With Patti, his wife of 43 years, at his side, Garamendi stressed his long and varied public policy career as his chief qualifications for Congress and vowed to make jobs the centerpiece of his campaign.
He also cited the ailing economy, environmental protection and health insurance reform, coupled with the pending congressional opening, as the reasons for his decision to step back from his persistent quest to become governor.
He did not mention the fact that he has run for the state's top job twice and lost or that he trails badly in polls.
Garamendi did clear up confusion over whether his rural Walnut Grove home is within the district. The answer is yes and no — the boundary between districts 3 and 10 bisects his property.
"Our front yard is in the 10th district, but our bedroom is not," Garamendi said. "Patti and I have joked that we'll have to move our bedroom down to the dock."
While Garamendi has considerable name identification with voters and decades of political experience, a victory is far from assured.
Open congressional seats are rare and despite Democrats' 18-point registration advantage in the 10th district, a dozen people from both parties have publicly expressed interest.

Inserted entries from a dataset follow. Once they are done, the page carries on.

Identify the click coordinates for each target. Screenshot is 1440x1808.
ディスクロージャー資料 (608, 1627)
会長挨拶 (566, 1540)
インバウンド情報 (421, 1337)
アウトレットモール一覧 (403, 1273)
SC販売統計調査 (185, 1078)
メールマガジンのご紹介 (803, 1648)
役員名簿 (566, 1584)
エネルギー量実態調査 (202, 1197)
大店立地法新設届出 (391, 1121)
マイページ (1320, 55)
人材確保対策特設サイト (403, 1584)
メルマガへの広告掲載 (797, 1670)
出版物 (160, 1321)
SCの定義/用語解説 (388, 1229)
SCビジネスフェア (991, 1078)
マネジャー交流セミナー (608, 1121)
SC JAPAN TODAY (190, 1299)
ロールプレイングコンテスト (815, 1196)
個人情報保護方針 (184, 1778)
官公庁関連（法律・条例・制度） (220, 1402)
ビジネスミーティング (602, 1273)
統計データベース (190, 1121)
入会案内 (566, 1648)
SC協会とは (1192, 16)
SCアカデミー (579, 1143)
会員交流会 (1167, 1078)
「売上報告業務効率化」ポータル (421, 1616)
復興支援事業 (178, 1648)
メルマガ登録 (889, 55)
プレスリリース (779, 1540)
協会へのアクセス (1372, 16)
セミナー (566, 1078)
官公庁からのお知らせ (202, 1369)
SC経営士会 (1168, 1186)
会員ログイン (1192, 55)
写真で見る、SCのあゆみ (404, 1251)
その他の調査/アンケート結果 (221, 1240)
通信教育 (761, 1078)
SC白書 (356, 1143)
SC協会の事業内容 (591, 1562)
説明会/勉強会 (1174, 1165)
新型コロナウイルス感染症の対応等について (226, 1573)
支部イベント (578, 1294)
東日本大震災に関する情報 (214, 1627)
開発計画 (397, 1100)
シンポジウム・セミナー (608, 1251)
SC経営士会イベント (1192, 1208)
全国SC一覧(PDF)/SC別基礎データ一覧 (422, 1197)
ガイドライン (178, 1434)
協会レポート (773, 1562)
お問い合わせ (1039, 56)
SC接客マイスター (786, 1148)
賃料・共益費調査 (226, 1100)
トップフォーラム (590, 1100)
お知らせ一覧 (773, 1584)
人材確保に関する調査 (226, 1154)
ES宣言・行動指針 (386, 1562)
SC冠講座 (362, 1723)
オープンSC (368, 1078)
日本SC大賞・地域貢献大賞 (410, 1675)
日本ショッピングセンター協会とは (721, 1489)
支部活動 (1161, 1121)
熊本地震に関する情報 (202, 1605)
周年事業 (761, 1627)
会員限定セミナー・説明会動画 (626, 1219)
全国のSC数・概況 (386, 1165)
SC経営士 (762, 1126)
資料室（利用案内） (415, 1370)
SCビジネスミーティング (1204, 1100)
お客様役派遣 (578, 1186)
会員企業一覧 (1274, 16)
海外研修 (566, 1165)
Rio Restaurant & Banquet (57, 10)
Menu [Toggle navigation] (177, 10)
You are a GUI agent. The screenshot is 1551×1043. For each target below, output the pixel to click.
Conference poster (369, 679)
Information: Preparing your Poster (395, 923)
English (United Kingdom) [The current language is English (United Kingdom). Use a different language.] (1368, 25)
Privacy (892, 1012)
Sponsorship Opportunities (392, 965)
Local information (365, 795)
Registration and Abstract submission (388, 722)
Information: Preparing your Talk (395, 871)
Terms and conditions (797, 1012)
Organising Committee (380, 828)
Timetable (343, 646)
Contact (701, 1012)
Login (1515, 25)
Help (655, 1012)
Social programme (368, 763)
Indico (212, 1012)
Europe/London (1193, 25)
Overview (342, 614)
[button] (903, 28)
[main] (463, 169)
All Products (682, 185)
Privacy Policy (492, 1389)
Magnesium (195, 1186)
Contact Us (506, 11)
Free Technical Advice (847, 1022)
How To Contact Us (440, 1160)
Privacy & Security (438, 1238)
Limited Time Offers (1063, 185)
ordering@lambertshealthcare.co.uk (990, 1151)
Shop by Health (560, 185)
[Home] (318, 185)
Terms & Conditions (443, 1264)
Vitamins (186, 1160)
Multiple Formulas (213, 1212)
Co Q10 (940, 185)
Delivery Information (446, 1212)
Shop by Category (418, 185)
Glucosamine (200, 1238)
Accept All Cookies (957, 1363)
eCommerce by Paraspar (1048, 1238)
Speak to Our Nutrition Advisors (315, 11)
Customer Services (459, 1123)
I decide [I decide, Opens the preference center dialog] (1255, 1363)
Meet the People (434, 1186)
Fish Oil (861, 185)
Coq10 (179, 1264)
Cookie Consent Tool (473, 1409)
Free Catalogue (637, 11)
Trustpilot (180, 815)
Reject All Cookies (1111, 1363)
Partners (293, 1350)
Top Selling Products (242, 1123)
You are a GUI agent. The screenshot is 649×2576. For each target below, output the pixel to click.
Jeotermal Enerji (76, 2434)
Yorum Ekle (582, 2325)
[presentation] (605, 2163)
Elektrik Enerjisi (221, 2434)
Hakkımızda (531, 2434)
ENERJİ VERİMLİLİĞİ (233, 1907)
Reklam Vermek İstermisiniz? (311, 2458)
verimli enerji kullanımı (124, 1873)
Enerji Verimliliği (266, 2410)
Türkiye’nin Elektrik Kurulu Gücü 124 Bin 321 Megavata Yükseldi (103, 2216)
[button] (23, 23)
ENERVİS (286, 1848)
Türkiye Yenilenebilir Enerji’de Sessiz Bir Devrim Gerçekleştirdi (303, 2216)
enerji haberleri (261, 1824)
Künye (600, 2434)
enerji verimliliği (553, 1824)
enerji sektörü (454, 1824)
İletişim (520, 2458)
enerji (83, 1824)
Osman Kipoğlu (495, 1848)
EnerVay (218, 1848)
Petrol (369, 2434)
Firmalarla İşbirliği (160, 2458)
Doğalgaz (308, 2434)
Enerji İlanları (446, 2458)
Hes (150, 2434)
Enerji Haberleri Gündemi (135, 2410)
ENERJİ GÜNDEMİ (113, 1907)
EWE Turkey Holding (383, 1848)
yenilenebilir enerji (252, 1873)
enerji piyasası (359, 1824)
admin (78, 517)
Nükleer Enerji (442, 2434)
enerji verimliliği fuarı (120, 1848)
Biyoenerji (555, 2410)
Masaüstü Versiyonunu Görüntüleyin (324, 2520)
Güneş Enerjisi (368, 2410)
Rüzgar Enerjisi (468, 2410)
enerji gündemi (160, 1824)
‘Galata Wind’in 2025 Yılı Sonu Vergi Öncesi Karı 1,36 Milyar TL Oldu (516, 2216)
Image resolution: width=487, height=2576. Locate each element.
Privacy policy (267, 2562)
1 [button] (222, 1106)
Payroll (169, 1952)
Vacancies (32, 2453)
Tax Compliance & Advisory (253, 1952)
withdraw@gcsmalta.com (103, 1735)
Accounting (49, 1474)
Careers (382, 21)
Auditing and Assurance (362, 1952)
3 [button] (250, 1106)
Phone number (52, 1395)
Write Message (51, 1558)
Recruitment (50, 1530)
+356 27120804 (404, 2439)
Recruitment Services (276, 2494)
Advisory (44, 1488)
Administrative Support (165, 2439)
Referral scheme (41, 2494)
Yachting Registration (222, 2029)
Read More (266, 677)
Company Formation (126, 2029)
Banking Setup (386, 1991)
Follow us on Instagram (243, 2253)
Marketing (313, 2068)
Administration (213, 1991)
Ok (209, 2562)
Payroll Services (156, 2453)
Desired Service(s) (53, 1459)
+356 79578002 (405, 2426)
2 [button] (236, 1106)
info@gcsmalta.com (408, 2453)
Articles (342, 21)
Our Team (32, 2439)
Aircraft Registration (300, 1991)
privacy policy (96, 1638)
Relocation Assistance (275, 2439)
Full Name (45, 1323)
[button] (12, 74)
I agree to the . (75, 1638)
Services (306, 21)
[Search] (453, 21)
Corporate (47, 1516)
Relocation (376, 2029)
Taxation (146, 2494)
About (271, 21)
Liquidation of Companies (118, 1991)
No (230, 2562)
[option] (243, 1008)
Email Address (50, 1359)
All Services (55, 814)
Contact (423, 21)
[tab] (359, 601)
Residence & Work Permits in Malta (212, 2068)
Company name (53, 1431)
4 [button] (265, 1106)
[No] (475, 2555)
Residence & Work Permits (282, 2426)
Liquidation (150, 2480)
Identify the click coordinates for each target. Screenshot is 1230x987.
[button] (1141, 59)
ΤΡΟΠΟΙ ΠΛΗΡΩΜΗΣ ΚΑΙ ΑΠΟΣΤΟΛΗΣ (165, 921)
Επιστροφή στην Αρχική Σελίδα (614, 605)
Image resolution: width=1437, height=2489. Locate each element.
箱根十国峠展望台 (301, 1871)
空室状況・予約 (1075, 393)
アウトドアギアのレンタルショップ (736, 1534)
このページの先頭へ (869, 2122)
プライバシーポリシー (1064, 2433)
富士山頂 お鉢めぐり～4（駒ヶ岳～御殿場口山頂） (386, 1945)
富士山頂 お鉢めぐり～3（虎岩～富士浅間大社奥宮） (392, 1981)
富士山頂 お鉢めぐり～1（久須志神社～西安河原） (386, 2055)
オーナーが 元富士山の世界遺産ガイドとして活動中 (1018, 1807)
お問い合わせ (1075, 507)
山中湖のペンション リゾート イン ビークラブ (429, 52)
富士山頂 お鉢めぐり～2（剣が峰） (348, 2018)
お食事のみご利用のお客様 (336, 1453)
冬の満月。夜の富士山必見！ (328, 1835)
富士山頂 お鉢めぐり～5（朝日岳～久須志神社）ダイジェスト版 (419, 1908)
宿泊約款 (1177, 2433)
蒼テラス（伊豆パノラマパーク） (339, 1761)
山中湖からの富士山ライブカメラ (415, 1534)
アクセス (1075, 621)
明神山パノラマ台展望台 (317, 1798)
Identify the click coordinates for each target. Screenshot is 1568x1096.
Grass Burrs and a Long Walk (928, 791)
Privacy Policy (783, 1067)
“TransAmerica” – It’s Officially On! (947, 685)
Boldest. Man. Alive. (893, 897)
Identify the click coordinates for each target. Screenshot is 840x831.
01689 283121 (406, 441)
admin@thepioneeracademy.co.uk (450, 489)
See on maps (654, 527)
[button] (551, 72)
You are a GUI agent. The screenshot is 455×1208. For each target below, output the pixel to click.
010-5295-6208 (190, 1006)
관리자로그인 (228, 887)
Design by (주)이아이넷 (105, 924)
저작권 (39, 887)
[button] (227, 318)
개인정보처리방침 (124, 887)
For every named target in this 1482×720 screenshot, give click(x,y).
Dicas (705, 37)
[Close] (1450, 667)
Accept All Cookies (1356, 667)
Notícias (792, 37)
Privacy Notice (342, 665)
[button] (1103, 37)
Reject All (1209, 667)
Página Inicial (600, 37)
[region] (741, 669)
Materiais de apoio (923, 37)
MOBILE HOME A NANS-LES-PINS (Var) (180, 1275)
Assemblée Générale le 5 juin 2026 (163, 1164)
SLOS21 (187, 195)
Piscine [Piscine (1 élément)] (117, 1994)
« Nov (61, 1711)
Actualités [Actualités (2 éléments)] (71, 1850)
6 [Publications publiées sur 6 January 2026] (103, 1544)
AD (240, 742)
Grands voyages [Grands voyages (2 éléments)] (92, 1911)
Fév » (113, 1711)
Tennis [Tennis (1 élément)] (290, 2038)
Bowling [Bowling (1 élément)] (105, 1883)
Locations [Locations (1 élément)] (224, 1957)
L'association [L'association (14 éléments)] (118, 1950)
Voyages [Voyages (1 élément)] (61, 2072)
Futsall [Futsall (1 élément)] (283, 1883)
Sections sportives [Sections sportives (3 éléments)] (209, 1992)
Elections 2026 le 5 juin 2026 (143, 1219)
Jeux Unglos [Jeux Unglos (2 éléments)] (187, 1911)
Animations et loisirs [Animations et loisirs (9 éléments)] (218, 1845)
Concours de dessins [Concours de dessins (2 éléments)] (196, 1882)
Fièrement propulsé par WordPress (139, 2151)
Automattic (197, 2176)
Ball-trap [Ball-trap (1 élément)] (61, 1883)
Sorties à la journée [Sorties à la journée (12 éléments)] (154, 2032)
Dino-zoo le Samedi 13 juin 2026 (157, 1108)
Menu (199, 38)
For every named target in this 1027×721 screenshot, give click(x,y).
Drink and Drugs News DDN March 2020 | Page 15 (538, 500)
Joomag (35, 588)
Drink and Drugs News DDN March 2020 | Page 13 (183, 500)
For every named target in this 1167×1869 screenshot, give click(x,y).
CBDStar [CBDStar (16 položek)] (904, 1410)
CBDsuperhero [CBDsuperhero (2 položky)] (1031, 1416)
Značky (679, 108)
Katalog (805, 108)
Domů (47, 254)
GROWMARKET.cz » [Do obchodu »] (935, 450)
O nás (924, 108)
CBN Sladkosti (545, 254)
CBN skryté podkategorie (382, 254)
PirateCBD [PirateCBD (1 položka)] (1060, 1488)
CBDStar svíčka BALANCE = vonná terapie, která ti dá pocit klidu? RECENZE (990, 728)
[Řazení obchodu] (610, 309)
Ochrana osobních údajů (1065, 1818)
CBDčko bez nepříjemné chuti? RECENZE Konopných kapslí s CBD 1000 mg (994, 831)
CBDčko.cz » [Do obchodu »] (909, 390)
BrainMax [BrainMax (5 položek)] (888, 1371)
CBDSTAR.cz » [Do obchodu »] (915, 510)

Garamendi's chief competitor, so far, is state Sen. Mark DeSaulnier, D-Concord, who announced his candidacy within days of Tauscher's appointment. DeSaulnier already has the endorsements of Tauscher, Rep. George Miller and most of Contra Costa County's labor groups.
Assemblywoman Joan Buchanan, D-Alamo, also is seriously considering a run.
Garamendi is undeniably a fixture in California politics.
The 64-year-old rancher was elected to the Assembly in 1974. He went on to serve in the state Senate and two separate stints as California's insurance commissioner. He also spent four years as deputy secretary in the Interior Department under President Bill Clinton.
After he was elected lieutenant governor in 2008, he made it clear that he would run for governor. The post often serves as a jumping-off place for the state's highest office.
However, the prospects of a rare congressional opening turned his attention to Washington. He is not alone — two of his 2008 opponents were subsequently elected to Congress.
Voters chose Democrat Jackie Speier to succeed the late Rep. Tom Lantos, and Republican Tom McClintock won the congressional seat held by John Doolittle, who resigned.